Al Kashkul
- Categories: Political magazine; Satirical magazine;
- Frequency: Weekly
- Founder: Sulayman Fawzi
- Founded: 1914
- Final issue: 1934
- Country: Egypt
- Based in: Cairo
- Language: Arabic

= Al Kashkul =

Political satire magazine in Egypt (1914–1934)

Al Kashkul (الكشكول) was a weekly political satire magazine in Cairo, Egypt. It was in circulation for twenty years between 1914 and 1934. Both Al Kashkul and its rival Rose Al Yusuf played an important role in the establishment of cartoon-based political journalism in the country.

==History and profile==
Al Kashkul was established in 1914 by Sulayman Fawzi and was renamed as Al Kashkul Al Musawwar (The Illustrated Notebook) in 1921. Al Kashkul was published on a weekly basis in Cairo.

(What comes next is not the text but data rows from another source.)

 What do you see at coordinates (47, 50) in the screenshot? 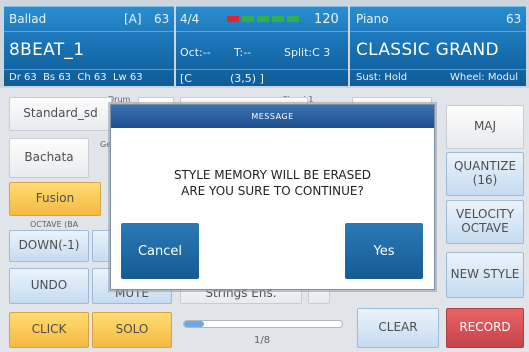
I see `style-name: 8BEAT_1` at bounding box center [47, 50].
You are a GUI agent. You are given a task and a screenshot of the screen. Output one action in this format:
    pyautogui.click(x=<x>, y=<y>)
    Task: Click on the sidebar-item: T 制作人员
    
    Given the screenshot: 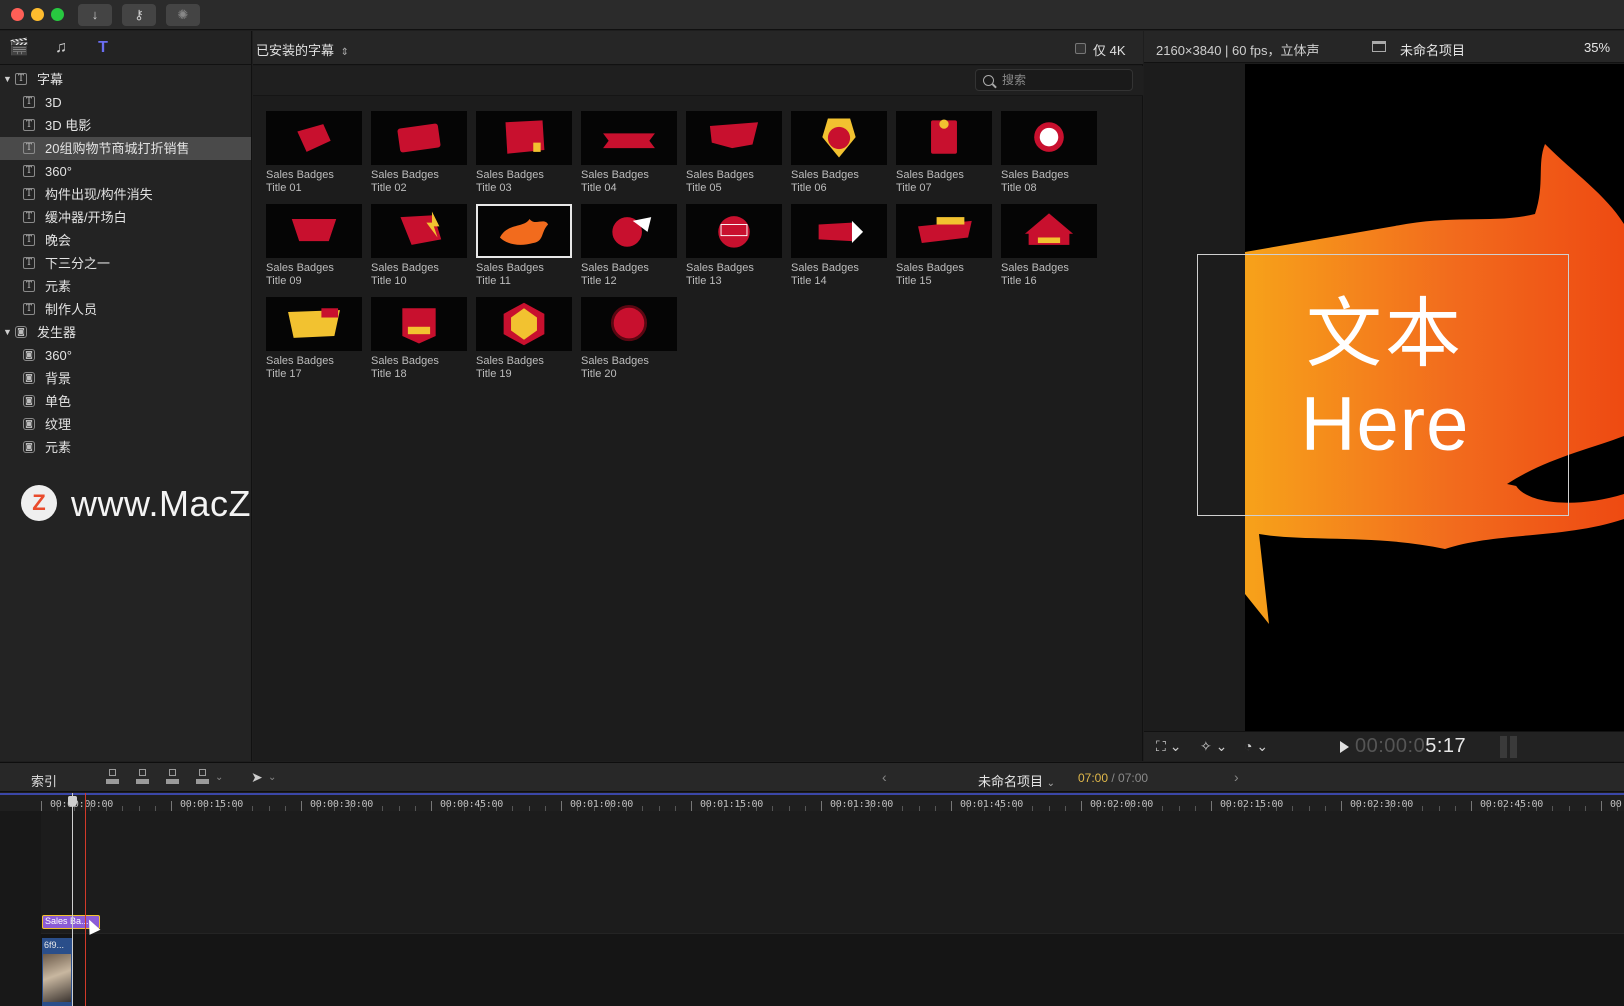 What is the action you would take?
    pyautogui.click(x=126, y=310)
    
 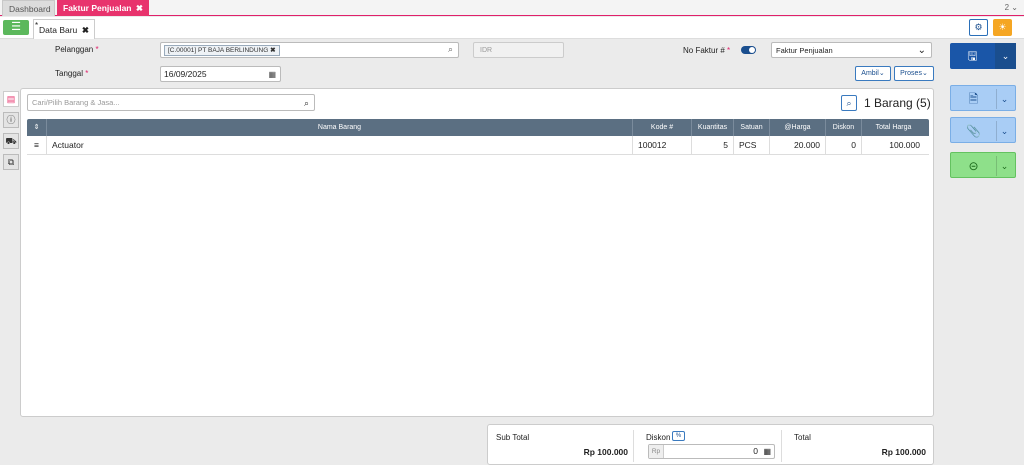 I want to click on files-icon: ⧉, so click(x=11, y=162).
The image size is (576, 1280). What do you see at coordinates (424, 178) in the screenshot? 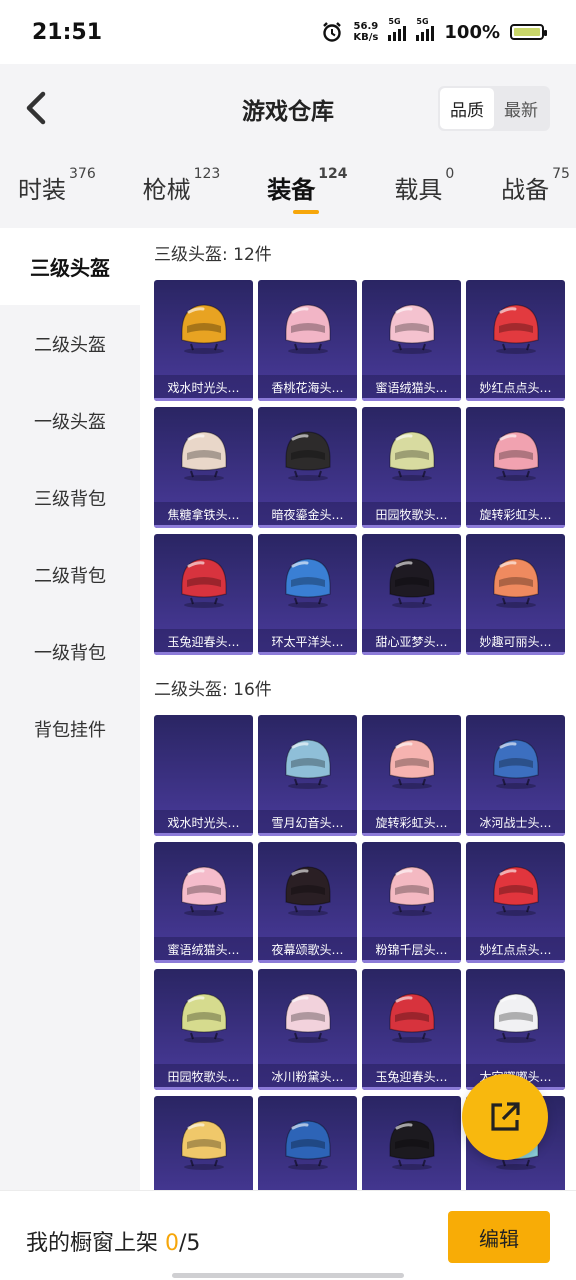
I see `tab-vehicles: 载具0` at bounding box center [424, 178].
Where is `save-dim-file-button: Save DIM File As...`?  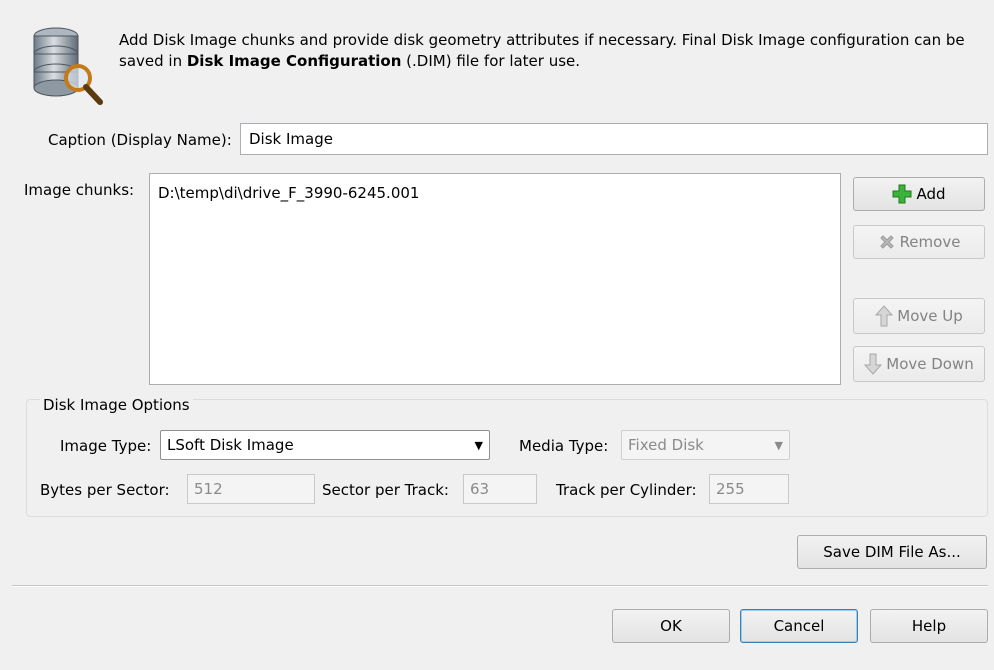 save-dim-file-button: Save DIM File As... is located at coordinates (892, 552).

It supported the independence of Egypt from the British rule and was in fact started to support the anti-British policies of the Wafd Party. However, over time the magazine became a critic of the party.

The cartoons published in Al Kashkul were produced by a Spanish teacher, Juan Sintes, who was working at the new Royal School of Arts. Its target audience was local people since it did not attempt to have an international readership. The magazine favored the use of the Cairene dialect which was implied as superior than both the southern Saidi dialect and the classical Arabic, the subdialects of Arabic spoken in Egypt. One of the caricatures published in the magazine in 1926 emphasizing the significance of independence of Egypt featured the well-known woman activist Huda Sha'arawi. In some cartoons the magazine personified Egypt as a white beautiful woman.

The circulation of Al Kashkul was not so high partly due to lower levels of literacy in Egypt and its high price. In the period 1927–1928 the magazine nearly sold 10,000 copies. However, it became extremely popular because of its caricatures that could be easily understood by Egyptians, including illiterate persons.

A caricature of Mustafa Kemal Atatürk, founder of Turkey, published in Al Kashkul caused a diplomatic crisis between two countries in that it featured Atatürk involved in opium business. Egyptian Foreign Minister Abdel Fattah Yahya Pasha argued that it should not be taken seriously since Al Kashkul was just a satirical magazine.